WHAT THE EXERCISE ASKS:
Only the lines below from the one containing "This screenshot has width=973, height=628." through the one containing "Full-time status of" belong in the answer, repeated exactly and without pictures.

INFORMATION GIVEN:
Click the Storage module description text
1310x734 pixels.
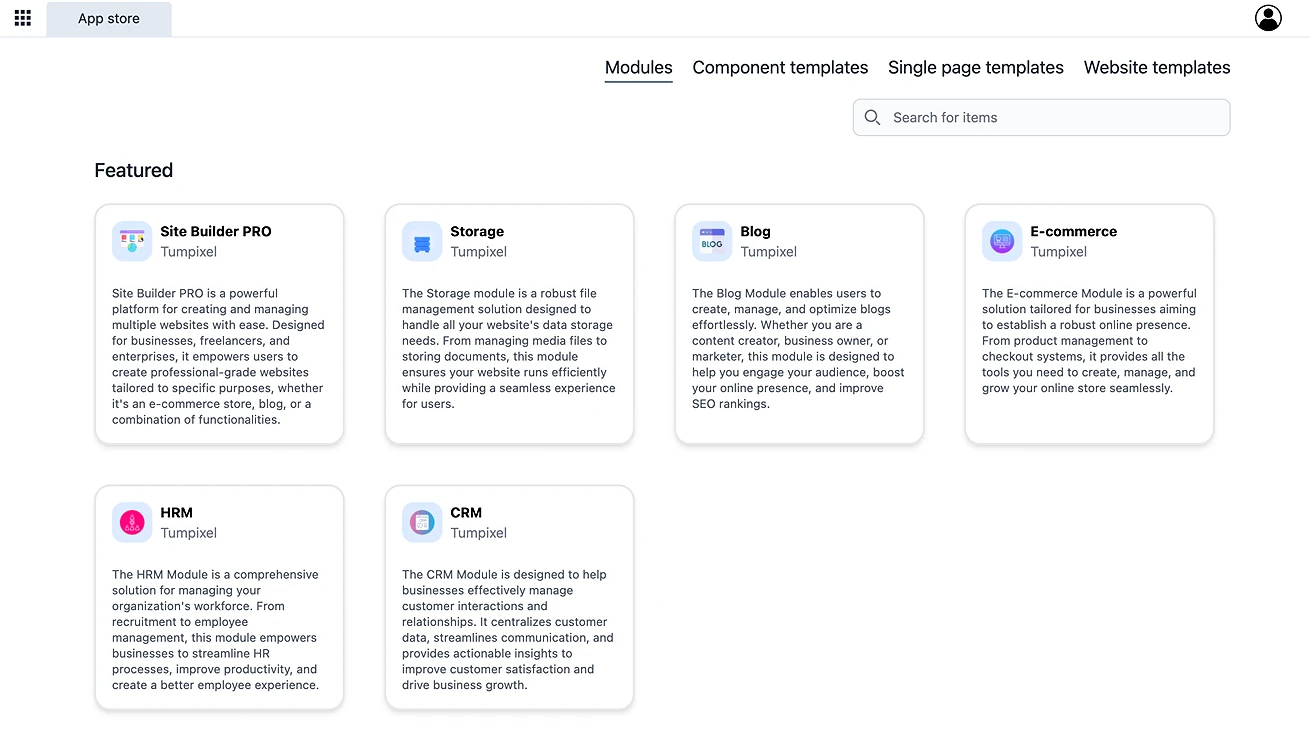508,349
--
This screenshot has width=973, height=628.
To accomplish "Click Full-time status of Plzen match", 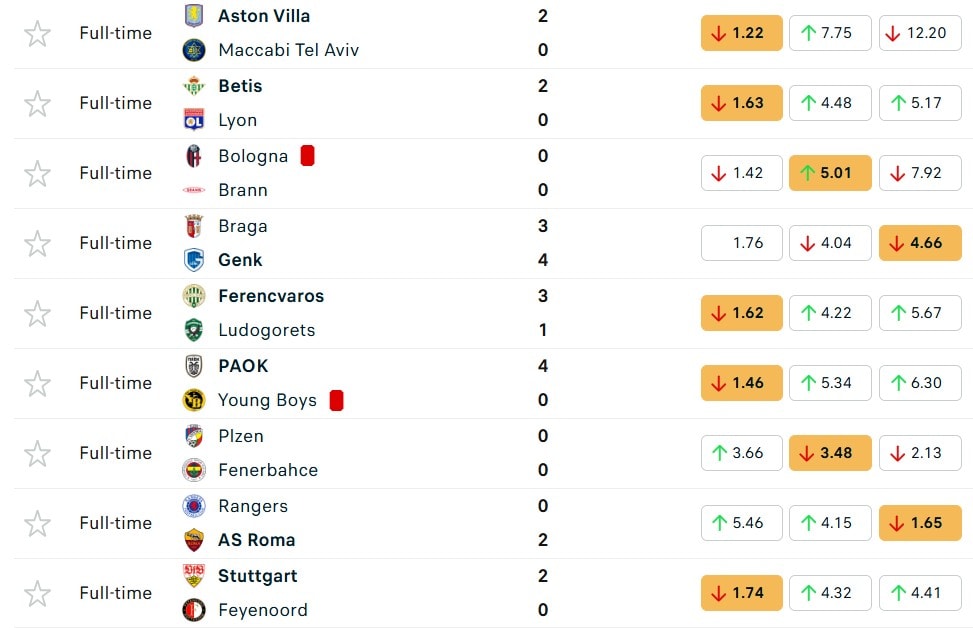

OUTPUT OF THE TASK:
This screenshot has width=973, height=628.
To accomplish "Click Full-time status of Plzen match", 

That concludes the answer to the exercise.